The trustee challenges the school district’s failure to develop and promulgate a suicide prevention policy. A school district’s policymaking is a protected discretionary function. Pletan, 494 N.W.2d at 44 (immunizing a school district’s policymaking when it necessarily involved consideration of costs, safety, and educational goals). The decision whether to create a policy on student suicide would require the district to carefully weigh considerations about the role and function of guidance staff, the financial resources available for training, privacy of students, intimacy of student-teacher relationships, district involvement with mental health-care providers, educational methods, public attitudes, and the efficacy of particular approaches. Because development of a suicide prevention policy involves questions of public policy and the balancing of competing interests, the development of a suicide prevention policy is a protected discretionary function.

The district did not develop a suicide prevention policy. Discretionary function immunity protects both the development and the nondevelopment of a policy. Minn.Stat. § 466.03, subd. 6 (immunity extends to performance or failure to perform a discretionary function). Discretionary function immu*117nity protects the school district’s failure to adopt a suicide prevention policy.

II

A public official charged by law with duties that call for the exercise of judgment or discretion is not personally liable to an individual for damages unless the official’s actions are willful or malicious. Elwood v. Bice County, 423 N.W.2d 671, 677 (Minn.1988). This common law official immunity protects an individual’s acts that call for the exercise of judgment and discretion. Pletan, 494 N.W.2d at 40. Acts that are nondiscre-tionary, imperative, or prescribed by policy, are not protected. Rico v. State, 472 N.W.2d 100, 107 (Minn.1991).

The trustee alleges that the guidance counselor negligently failed to notify the student’s parents that the student was contemplating suicide.1 The trustee has made no allegation that the guidance counselor committed a willful or malicious wrong, and no evidence exists that even suggests that the counselor’s actions were willful or malicious.

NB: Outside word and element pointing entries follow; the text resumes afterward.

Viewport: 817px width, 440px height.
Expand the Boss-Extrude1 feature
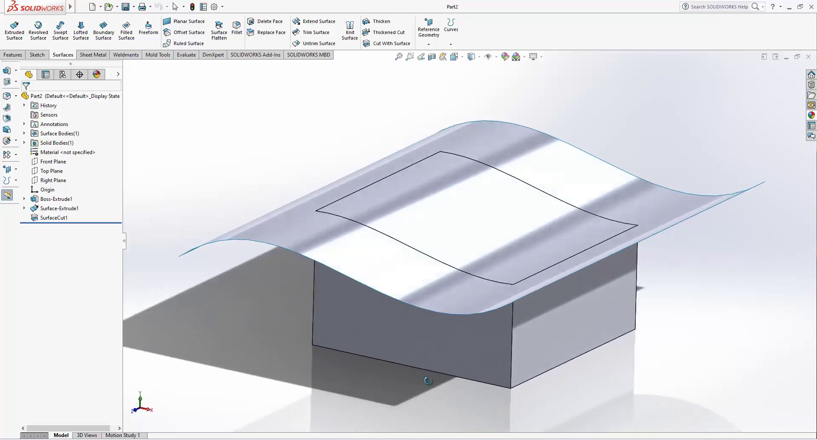tap(24, 199)
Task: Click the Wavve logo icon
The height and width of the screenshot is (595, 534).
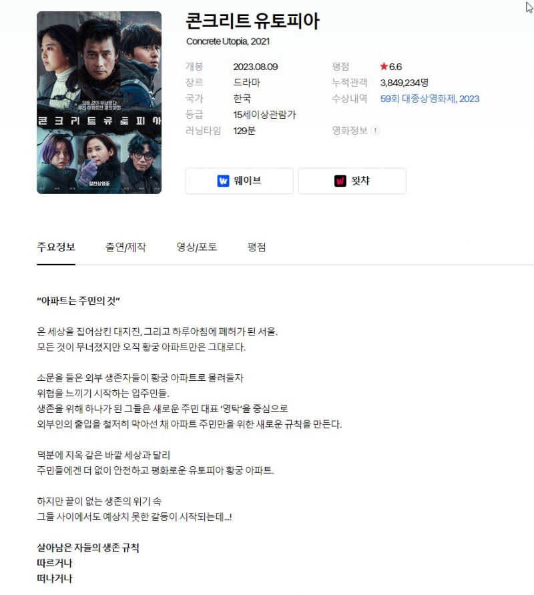Action: pyautogui.click(x=223, y=181)
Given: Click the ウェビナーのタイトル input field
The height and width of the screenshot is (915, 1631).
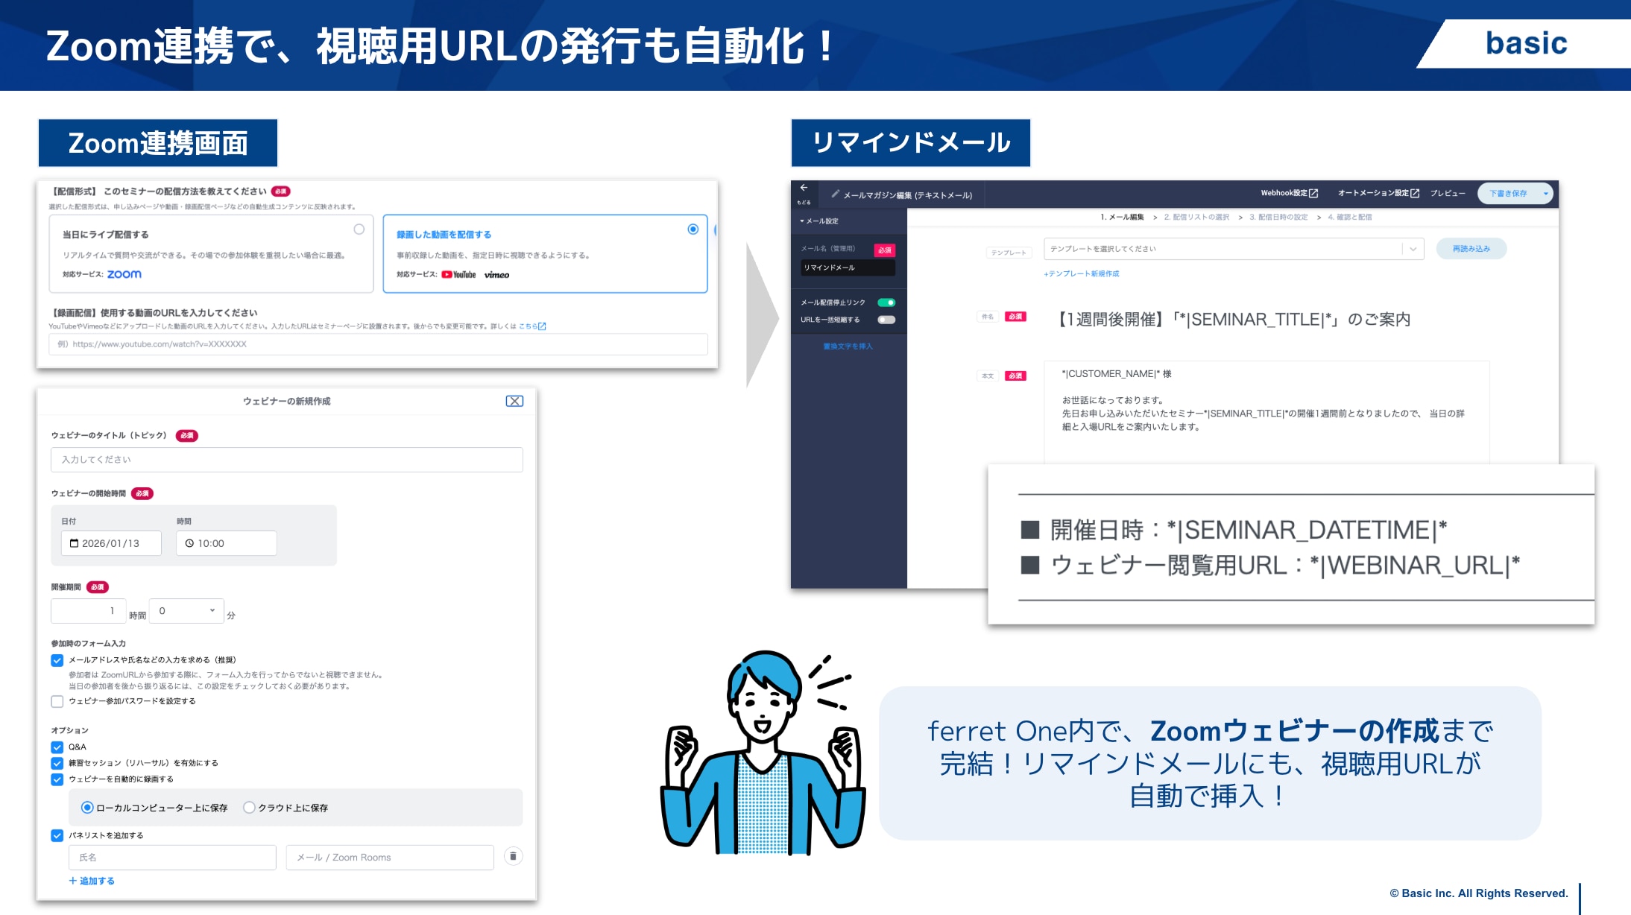Looking at the screenshot, I should [x=286, y=460].

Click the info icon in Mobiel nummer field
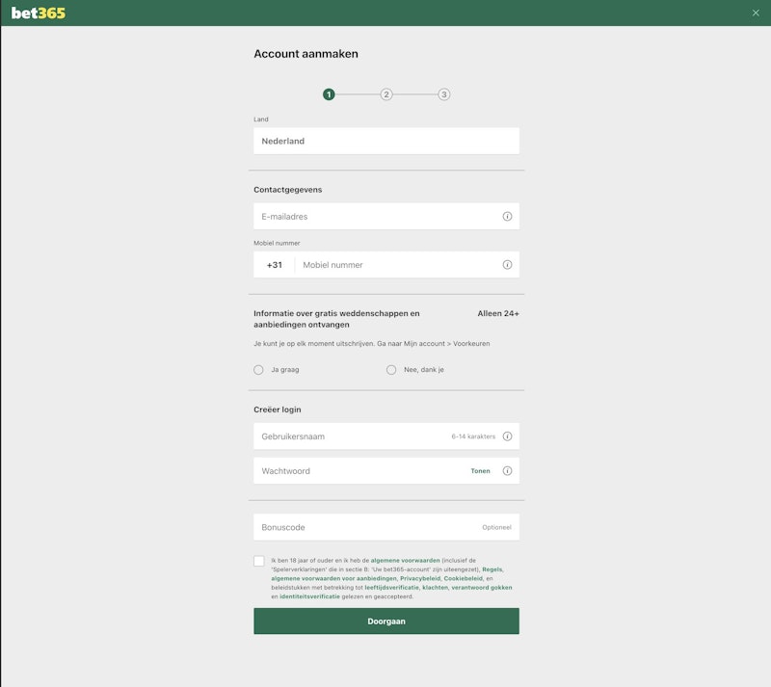tap(507, 265)
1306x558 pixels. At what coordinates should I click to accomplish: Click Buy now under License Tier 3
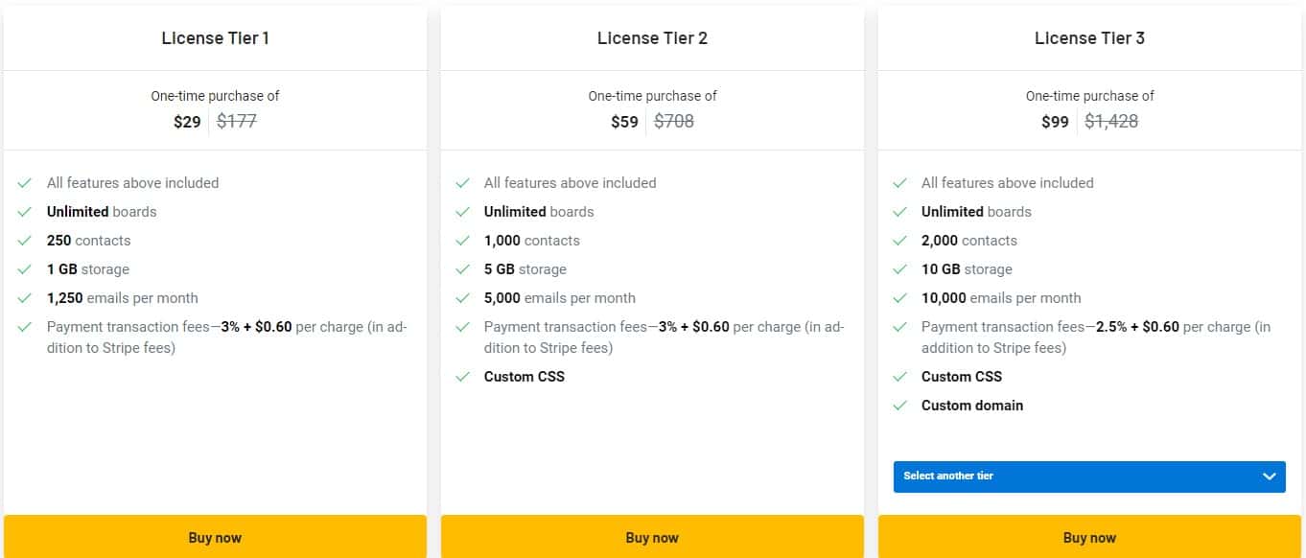tap(1089, 538)
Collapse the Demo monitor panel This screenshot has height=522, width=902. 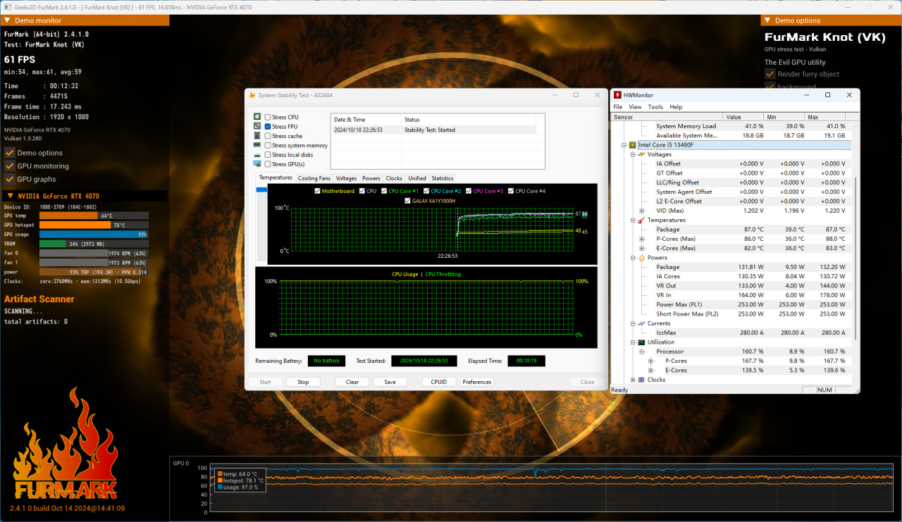pyautogui.click(x=8, y=20)
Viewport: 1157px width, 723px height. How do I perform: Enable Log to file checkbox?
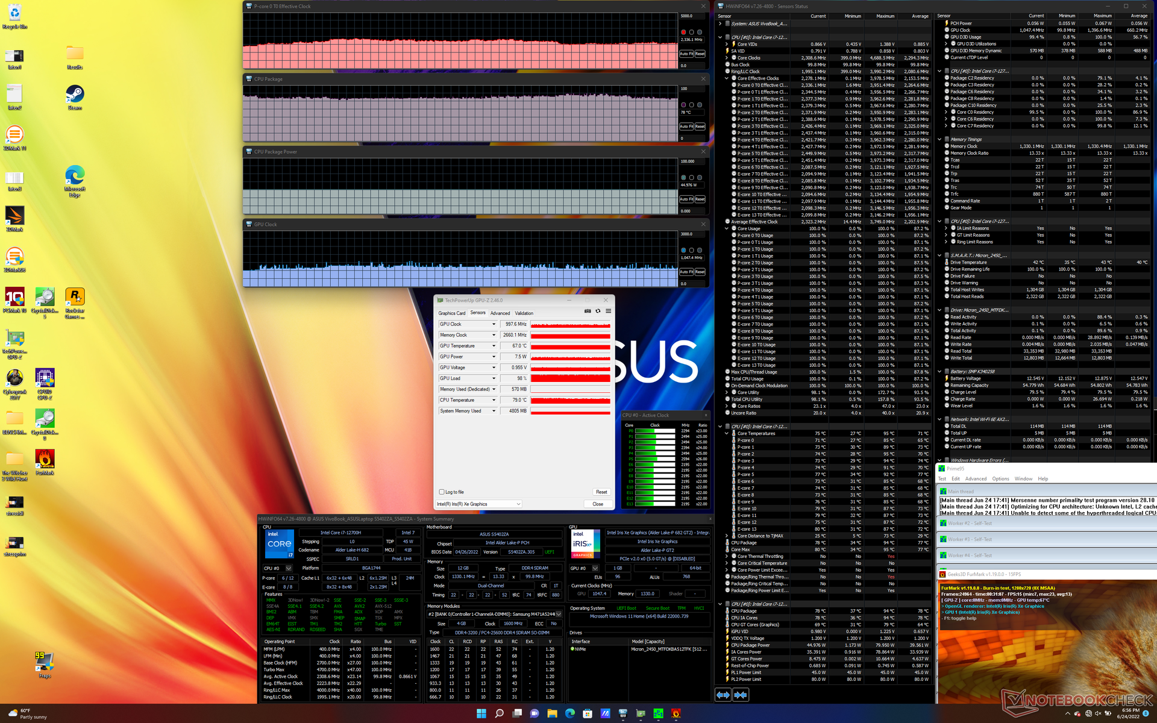[442, 492]
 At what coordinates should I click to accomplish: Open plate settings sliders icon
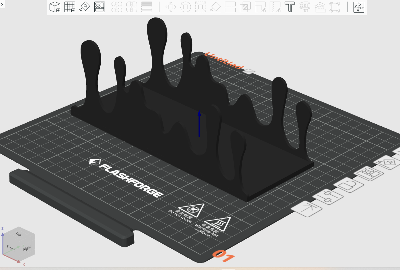(328, 197)
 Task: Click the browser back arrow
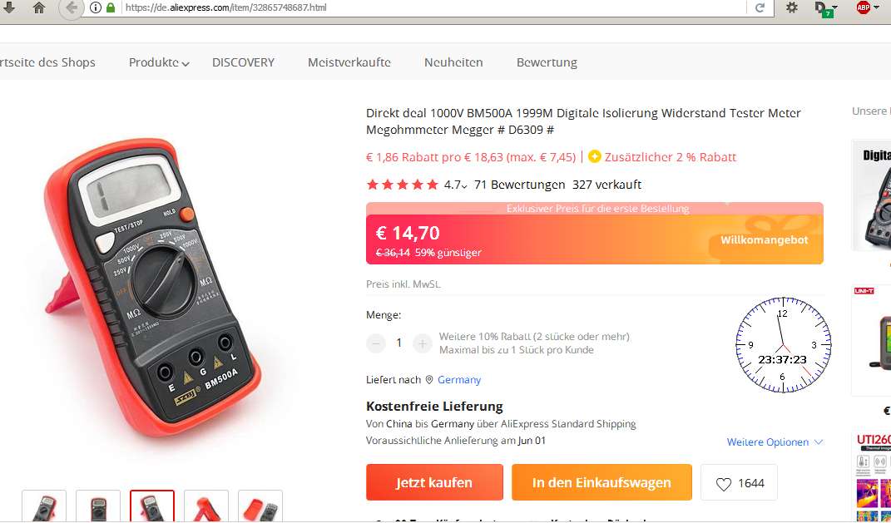coord(71,8)
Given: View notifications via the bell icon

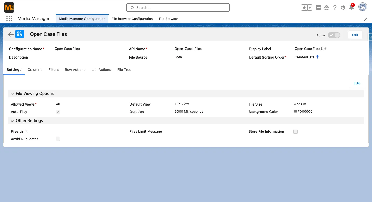Looking at the screenshot, I should pyautogui.click(x=351, y=7).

The counselor’s responses to the student’s statements were necessarily based on an exercise of his professional judgment, taking into consideration his knowledge about the student’s problems, his observations of her, his education and training, and his experience dealing with troubled teenagers. The tragedy of the student’s death is even more painful with the possibility that more communication or differently timed communication might have prevented it. But the facts demonstrate the many factors that affect such a decision, and the issue is not whether, in hindsight, a different decision might have averted the tragedy. The question is whether the alleged failure to act is discretionary, to which official immunity applies, or ministerial, to which immunity does not apply. We think this is a situation requiring the exercise of significant, independent judgment and discretion. Official immunity protects the guidance counselor’s decision on whether or not to immediately inform the student’s parents about her statements.

DECISION

Because we conclude that the school district and the guidance counselor are entitled to immunity, we affirm the district court’s summary judgment.

Affirmed.

. The trustee agrees that if the guidance counsel- or is entitled to official immunity, the school district is vicariously immune for the counselor’s actions and decisions. Olson v. Ramsey County, 509 N.W.2d 368, 372 (Minn.1993); Pletan, 494 N.W.2d at 43.